Items from a data source
************

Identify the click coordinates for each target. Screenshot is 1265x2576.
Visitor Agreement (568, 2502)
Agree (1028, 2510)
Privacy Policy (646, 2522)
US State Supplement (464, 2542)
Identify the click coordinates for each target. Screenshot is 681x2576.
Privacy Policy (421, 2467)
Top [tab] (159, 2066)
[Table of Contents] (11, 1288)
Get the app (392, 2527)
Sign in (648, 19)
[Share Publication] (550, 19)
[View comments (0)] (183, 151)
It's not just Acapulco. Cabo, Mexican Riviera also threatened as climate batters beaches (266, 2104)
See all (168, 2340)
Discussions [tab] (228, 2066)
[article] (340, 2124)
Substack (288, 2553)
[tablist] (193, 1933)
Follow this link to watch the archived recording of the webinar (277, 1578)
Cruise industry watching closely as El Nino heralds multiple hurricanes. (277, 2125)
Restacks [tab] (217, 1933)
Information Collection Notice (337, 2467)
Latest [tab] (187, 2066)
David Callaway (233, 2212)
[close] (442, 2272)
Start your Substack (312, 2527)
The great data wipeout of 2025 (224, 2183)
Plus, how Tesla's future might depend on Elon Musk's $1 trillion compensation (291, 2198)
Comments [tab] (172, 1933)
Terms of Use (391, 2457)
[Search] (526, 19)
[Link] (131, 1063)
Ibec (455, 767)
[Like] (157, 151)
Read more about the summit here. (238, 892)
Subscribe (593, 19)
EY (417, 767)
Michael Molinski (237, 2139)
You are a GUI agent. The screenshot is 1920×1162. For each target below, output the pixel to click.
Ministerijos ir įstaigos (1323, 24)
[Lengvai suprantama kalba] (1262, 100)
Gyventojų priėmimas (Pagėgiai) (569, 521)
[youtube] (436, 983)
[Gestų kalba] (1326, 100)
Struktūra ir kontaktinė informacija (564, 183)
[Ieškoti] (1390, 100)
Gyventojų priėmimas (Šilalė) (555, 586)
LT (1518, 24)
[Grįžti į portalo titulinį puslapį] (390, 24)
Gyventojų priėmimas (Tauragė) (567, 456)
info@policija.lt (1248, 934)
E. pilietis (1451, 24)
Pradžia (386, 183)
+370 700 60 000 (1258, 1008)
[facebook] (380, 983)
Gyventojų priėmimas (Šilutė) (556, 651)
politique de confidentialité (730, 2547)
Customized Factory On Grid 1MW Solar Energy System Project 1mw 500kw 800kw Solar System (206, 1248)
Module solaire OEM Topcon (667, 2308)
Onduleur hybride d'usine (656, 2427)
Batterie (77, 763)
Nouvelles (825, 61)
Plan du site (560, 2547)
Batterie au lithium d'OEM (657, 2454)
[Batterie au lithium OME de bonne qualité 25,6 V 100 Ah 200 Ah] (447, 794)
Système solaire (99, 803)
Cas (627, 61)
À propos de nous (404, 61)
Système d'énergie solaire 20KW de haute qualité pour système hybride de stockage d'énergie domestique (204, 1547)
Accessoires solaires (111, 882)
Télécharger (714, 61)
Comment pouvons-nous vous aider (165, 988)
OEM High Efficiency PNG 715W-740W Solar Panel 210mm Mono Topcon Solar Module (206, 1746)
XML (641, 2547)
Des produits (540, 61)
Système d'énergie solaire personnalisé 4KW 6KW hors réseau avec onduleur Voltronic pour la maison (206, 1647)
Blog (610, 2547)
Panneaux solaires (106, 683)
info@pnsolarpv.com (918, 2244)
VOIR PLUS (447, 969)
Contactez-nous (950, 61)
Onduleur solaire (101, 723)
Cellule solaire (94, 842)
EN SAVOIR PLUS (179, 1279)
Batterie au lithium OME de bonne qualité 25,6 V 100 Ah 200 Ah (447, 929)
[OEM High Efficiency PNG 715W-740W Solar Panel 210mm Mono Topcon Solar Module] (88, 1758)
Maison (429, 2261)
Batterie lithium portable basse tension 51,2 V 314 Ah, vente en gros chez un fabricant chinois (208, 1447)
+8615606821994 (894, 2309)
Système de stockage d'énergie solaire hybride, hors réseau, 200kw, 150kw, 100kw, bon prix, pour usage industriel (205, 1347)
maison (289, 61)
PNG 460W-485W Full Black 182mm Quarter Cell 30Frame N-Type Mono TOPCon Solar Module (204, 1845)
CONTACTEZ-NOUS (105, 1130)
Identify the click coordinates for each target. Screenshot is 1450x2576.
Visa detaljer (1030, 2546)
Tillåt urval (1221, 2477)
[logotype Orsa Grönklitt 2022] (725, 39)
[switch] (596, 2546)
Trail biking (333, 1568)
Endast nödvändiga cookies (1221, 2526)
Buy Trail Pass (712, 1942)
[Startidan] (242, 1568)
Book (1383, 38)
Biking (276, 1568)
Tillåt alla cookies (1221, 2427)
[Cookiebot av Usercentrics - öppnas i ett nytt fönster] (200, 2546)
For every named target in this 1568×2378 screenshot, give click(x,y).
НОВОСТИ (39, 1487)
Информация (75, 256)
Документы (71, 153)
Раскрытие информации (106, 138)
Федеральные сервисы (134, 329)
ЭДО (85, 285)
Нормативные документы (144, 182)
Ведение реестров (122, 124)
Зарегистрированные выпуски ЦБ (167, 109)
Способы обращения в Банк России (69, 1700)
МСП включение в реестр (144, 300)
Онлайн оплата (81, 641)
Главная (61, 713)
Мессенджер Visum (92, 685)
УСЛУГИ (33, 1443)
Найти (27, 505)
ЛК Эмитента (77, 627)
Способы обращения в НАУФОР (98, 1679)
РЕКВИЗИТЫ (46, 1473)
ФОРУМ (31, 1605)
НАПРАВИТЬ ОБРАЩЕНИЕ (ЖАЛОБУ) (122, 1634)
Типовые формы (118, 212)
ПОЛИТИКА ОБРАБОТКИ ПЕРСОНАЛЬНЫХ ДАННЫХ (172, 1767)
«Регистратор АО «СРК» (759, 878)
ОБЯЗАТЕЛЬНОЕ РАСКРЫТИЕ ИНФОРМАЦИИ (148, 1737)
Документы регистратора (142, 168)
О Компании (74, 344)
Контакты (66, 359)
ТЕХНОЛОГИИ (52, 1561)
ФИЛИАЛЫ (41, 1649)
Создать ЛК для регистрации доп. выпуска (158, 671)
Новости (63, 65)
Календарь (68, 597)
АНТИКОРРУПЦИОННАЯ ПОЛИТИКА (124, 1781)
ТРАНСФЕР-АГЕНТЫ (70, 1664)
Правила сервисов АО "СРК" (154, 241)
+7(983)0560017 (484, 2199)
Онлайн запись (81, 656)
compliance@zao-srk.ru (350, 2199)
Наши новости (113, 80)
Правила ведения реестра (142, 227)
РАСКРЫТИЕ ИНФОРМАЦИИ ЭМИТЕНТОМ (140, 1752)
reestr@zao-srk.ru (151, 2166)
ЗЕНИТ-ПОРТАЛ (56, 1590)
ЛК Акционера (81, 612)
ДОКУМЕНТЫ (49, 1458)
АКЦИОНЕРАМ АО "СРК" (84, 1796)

************

Aim of the exercise: Lines from the top of the data above through the line containing "[View comments (0)] (183, 151)" must be repeated exactly. All other lines stay out.

Finished task:
Identify the click coordinates for each target. Screenshot is 1265x2576.
Visitor Agreement (568, 2502)
Agree (1028, 2510)
Privacy Policy (646, 2522)
US State Supplement (464, 2542)
Identify the click coordinates for each target. Screenshot is 681x2576.
Privacy Policy (421, 2467)
Top [tab] (159, 2066)
[Table of Contents] (11, 1288)
Get the app (392, 2527)
Sign in (648, 19)
[Share Publication] (550, 19)
[View comments (0)] (183, 151)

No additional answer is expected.